Chené Mostert, 17, a matric pupil at Ladysmith High School, won the prize at the Intel International Science and Engineering Fair in Pittsburgh, Pennsylvania, and has been invited to present her invention to the American Dental Association in December.
“Winning this competition feels unreal. I went there for the experience, and I wasn’t expecting to win anything,” Chené said.
The Fair is the world’s largest international pre-college science competition, held in May. Each year, more than 1 500 high school pupils from about 70 countries display their independent research and compete for more than $3 million (R25.2 million) in prizes.
“Pittsburgh was amazing. Everyone was so friendly and I met so many awesome people,” Chené said.
For her project, Chené collected more than 100 toothbrushes from around the country.
“The device is made out of a box with four plastic tubes, into which the toothbrush is placed.
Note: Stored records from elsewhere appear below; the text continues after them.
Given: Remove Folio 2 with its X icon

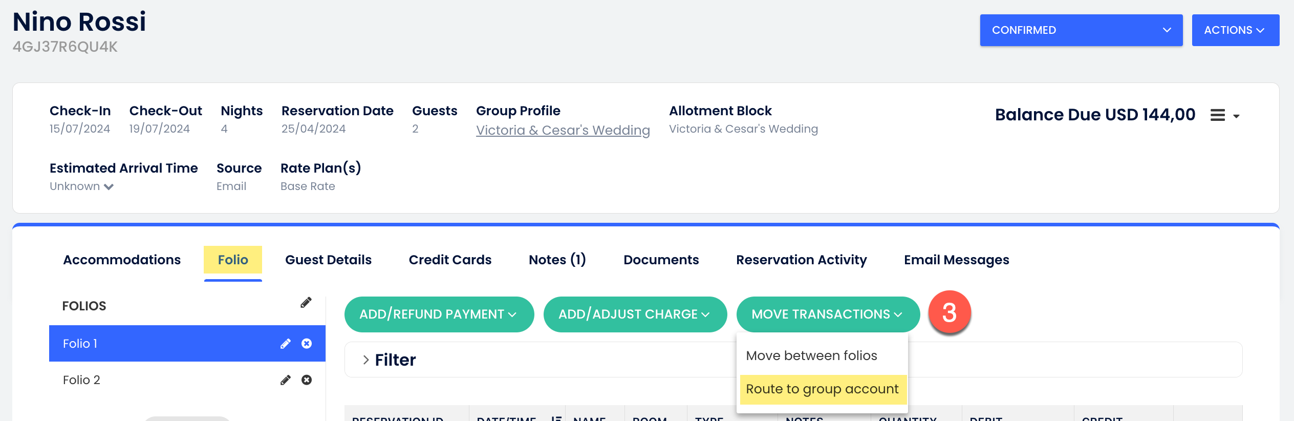Looking at the screenshot, I should [307, 380].
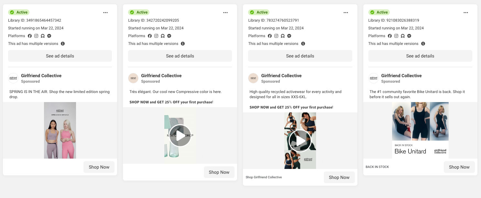Click multiple versions info icon on third ad

(x=303, y=44)
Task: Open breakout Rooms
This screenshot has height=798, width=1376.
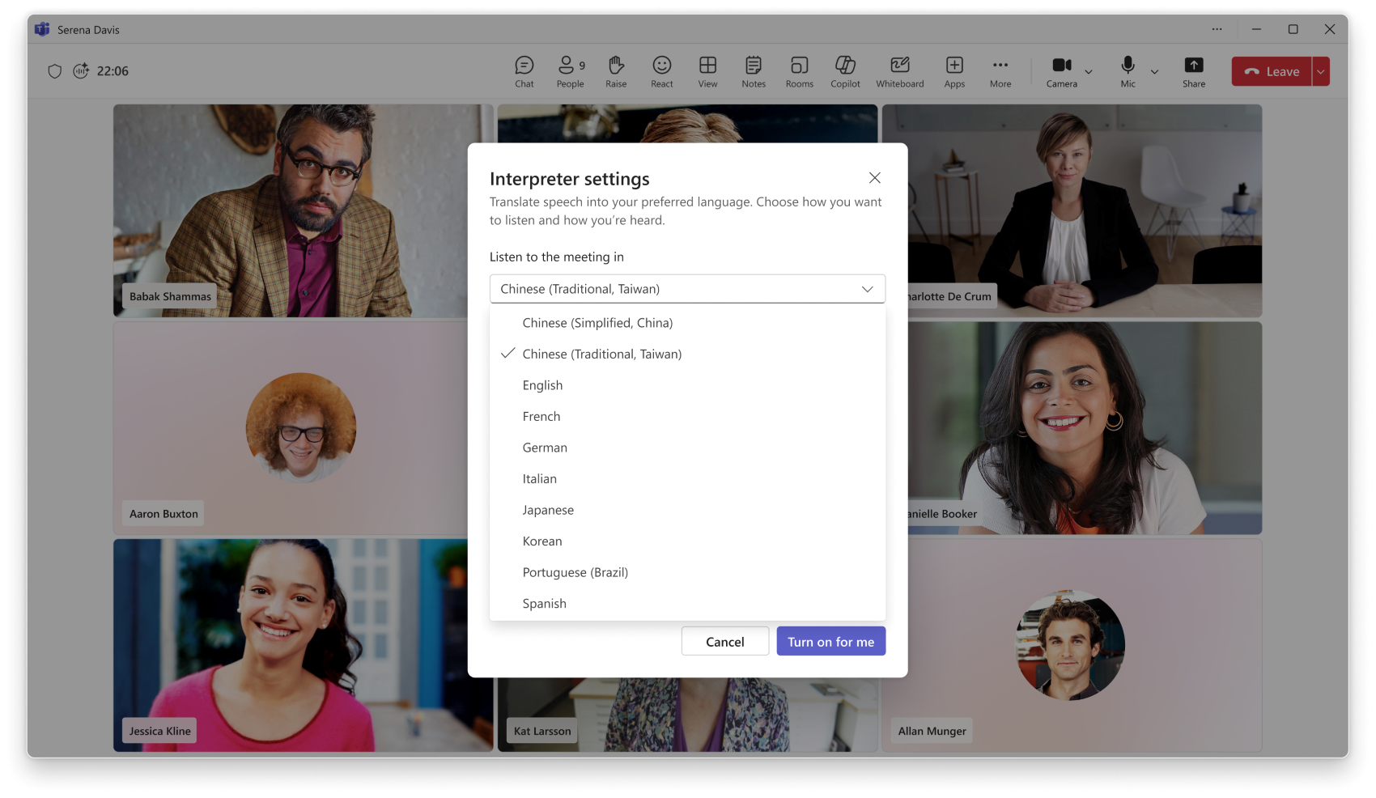Action: [799, 71]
When the user turns a handle, an internal scrubbing brush is activated, using hydrogen peroxide to clean the bristles,” she said. “It’s basic but effective.”
She said the project also aimed to make people aware of the dangers of using a dirty toothbrush. “When I looked at all the toothbrushes from a geographical perspective, I found the ones from rural areas had the most pathogens,” she said.
Chené said she had been interested in science since she was in Grade 3. “Science allows you to come up with solutions that could make the world a better place for everyone,” she said.
While Chené is saving to study medicine next year, she plans to use her prize money to take her parents on holiday. “My parents really encouraged me to pursue this project, so I’d like to give back to them,” she said.
She is also grateful to her science teacher, Rienie Conradie, who Chené says is like a mother to her at school.
“I think the youth should remember the future of the planet is in our hands, so I think kids should become more involved in science,” she said.
Last year, the matric physical science pass rate in KwaZulu-Natal was 51.87 percent.
Professor Hamsa Venkatrakrishnan, of the Wits School of Education, said three-quarters of KZN schools were below the required levels in maths, with pupils in Grade 6 unable to do simple multiplications.
In May, Basic Education Minister Angie Motshekga said 2 888 South African schools had a shortage of maths teachers and 2 669 needed physical science teachers.
In KZN, 561 schools needed more maths teachers, and 508 needed more science teachers.